01 Haziran 2004 21:00
Wal-Mart GERÇEĞİ -2
Wal-Mart'ın yükselişi ve bunun arkasında yatan nedenler, perakende sektöründe "efsane" olarak adlandırılıyor. Türkiye de dahil olmak üzere birçok ülkede; Wal-Mart'ın nasıl bu kadar büyüdüğüne dair konfrenaslar düzenleniyor.
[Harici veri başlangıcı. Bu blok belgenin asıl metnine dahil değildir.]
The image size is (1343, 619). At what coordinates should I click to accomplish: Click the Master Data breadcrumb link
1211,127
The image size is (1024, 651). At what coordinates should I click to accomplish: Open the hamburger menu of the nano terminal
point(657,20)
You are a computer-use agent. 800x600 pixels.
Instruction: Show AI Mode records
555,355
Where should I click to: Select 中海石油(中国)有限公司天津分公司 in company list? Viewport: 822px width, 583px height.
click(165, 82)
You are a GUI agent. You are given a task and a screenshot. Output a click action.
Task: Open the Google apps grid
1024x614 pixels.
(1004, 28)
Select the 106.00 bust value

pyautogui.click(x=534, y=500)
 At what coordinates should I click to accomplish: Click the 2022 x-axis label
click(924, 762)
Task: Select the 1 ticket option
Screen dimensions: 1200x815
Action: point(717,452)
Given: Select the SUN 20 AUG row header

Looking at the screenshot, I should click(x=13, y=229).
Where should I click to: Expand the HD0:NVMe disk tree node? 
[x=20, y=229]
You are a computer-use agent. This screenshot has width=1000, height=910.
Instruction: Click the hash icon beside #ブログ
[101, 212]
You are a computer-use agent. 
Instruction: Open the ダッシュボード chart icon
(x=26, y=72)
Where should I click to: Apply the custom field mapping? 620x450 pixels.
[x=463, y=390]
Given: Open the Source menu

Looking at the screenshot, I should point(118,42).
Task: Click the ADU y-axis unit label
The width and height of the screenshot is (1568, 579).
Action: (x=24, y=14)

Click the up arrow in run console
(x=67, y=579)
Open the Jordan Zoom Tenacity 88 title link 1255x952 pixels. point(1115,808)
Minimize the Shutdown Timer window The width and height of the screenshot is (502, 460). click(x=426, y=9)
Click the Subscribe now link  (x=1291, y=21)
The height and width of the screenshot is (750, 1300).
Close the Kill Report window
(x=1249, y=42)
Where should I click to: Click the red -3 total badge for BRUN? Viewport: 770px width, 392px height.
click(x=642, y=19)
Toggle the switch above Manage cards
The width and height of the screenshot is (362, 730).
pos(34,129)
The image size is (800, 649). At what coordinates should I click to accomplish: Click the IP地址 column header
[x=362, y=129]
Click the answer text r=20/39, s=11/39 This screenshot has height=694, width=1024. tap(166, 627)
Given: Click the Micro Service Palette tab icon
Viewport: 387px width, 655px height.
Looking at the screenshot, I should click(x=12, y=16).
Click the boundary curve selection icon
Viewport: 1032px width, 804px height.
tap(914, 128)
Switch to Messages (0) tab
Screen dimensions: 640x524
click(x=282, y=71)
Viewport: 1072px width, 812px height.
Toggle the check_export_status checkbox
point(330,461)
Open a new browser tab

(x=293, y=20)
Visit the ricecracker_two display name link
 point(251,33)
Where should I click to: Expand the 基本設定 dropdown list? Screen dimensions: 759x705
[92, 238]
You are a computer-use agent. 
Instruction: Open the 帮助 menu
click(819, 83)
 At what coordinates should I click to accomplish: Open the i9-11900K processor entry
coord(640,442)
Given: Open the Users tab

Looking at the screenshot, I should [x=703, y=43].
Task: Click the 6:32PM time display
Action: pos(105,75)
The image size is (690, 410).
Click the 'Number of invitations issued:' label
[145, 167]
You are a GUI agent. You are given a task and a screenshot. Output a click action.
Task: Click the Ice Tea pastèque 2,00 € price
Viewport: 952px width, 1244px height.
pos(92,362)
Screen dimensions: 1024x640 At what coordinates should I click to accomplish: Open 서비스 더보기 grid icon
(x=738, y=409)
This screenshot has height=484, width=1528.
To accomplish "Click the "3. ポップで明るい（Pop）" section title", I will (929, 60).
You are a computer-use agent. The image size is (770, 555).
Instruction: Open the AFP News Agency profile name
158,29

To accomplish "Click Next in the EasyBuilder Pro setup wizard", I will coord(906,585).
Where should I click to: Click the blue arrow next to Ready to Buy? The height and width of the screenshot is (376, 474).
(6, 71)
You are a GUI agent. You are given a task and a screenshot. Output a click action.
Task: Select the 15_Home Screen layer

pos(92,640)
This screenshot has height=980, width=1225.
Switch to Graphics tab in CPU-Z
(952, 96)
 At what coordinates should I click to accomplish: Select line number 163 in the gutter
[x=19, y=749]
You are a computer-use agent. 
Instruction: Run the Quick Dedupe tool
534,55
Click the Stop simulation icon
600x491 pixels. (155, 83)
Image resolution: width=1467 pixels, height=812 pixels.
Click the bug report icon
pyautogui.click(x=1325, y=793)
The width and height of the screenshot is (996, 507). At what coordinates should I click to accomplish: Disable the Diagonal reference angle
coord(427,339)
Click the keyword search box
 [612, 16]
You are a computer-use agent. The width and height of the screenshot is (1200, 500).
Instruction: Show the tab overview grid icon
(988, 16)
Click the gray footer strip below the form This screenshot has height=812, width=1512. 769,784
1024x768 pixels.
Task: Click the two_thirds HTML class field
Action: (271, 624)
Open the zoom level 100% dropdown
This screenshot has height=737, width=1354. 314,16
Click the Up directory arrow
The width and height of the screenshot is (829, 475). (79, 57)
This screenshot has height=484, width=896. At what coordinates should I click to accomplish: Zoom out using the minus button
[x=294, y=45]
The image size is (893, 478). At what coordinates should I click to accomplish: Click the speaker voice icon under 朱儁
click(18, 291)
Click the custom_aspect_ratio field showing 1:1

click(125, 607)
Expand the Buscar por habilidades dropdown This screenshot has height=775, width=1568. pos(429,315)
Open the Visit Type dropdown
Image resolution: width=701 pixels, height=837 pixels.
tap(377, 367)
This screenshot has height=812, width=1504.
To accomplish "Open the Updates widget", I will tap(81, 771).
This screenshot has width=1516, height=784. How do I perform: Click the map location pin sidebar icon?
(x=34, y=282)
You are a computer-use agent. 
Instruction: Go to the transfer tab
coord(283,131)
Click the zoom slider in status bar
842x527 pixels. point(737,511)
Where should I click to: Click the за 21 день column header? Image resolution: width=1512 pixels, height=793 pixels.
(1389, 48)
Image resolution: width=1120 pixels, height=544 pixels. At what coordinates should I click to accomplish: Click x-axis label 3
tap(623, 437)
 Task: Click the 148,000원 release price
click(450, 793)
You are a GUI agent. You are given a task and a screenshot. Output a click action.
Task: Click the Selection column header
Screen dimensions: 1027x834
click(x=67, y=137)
Wal-Mart'ın yükselişi ve bunun arkasında yatan nedenler, perakende sektöründe "efsane" olarak adlandırılıyor. Türkiye de dahil olmak üzere birçok ülkede; Wal-Mart'ın nasıl bu kadar büyüdüğüne dair konfrenaslar düzenleniyor. Konferanslarda ise perakendecilere "Wal-Mart'ın ilkelerini benimseyin, yoksa yok olursunuz" öğüdü veriliyor. Wal-Mart girdiği bir ülkede 1 numara olana ve rakiplerini yok edene kadar operasyonlarına ara vermiyor. Arjantin'de faaliyetlerine batmak üzere olan küçük bir şirketi alarak başlayan Wal-Mart, ülkenin en büyüğü oldu. Ve Arjantin'de krizler sonrasında yağmalanmaktan kurtulamadı. ABD'de K-Mart'ın iflasına ve diğer bir şirketin zor durumda kalmasına neden olan Wal-Mart, İngiltere'nin en büyük perakende şirketini de batırdı. Metro'yu almak için uğraşan ve dünyada tek olma yolunda ilerleyen Wal-Mart tedarikçileri için de hem bir kâbus hem de vazgeçilmez. ABD'de halkın tepkisine neden olan Wal-Mart'ı tanımaya devam ediyoruz.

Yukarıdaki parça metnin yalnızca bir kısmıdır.